Purbaya menegaskan bahwa strategi ini akan mengoptimalkan pemanfaatan data dan teknologi. Sasarannya adalah sektor-sektor yang selama ini belum tergarap maksimal, seperti ekonomi digital, shadow economy, dan sektor informal.

"Bukan Mengejar Orang Kaya Sampai Bangkrut"

Menkeu memastikan bahwa pemerintah tidak akan melakukan tindakan agresif yang dapat mematikan kelangsungan usaha wajib pajak tertentu, termasuk kelompok masyarakat berpenghasilan tinggi (orang kaya).

"Saya nggak akan ngejar-ngejar orang kaya, orang kaya saya periksa, atur semuanya sampai dia bangkrut, enggak begitu. Jadi, saya nggak akan motong angsa emasnya, saya akan ngumpulin telurnya, kira-kira begitu," ujar Purbaya di Gedung DPR RI, Jakarta Pusat, Selasa (14/7).

Sasar Jualan Online dan Pengemplang Pajak

Sebagai salah satu langkah konkret perluasan basis pajak ini, pemerintah kini mulai menertibkan sektor perdagangan digital yang sebelumnya luput dari pengawasan.

  • Pajak Transaksi Online: Penarikan Pajak Pertambahan Nilai (PPN) dan Pajak Penghasilan (PPh) dari sektor e-commerce dan jualan online yang sebelumnya belum tersentuh.

  • Kejar Pengemplang: Meningkatkan kepatuhan para wajib pajak yang selama ini sengaja menghindari kewajiban mereka.

  • Tanpa Kenaikan Tarif: Fokus murni pada keadilan pajak—memastikan mereka yang seharusnya membayar pajak, mulai memenuhi kewajibannya.

Melalui strategi ekstensifikasi ini, Menkeu optimistis target setoran pajak dalam APBN 2026 yang dipatok sebesar Rp2.357,7 triliun dapat terealisasi.

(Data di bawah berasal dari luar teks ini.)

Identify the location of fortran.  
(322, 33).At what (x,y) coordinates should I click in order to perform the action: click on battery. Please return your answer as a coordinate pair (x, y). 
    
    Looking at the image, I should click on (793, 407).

Meskipun dalam outlook Laporan Semester I-2026 realisasi penerimaan diperkirakan hanya mencapai Rp2.310,8 triliun (sekitar 98%), Purbaya yakin perluasan basis pajak ini akan menutup celah tersebut.

"Kalau uang saya lebih banyak, kan nanti kita bisa salurkan lebih banyak ke masyarakat lagi," tutup Purbaya.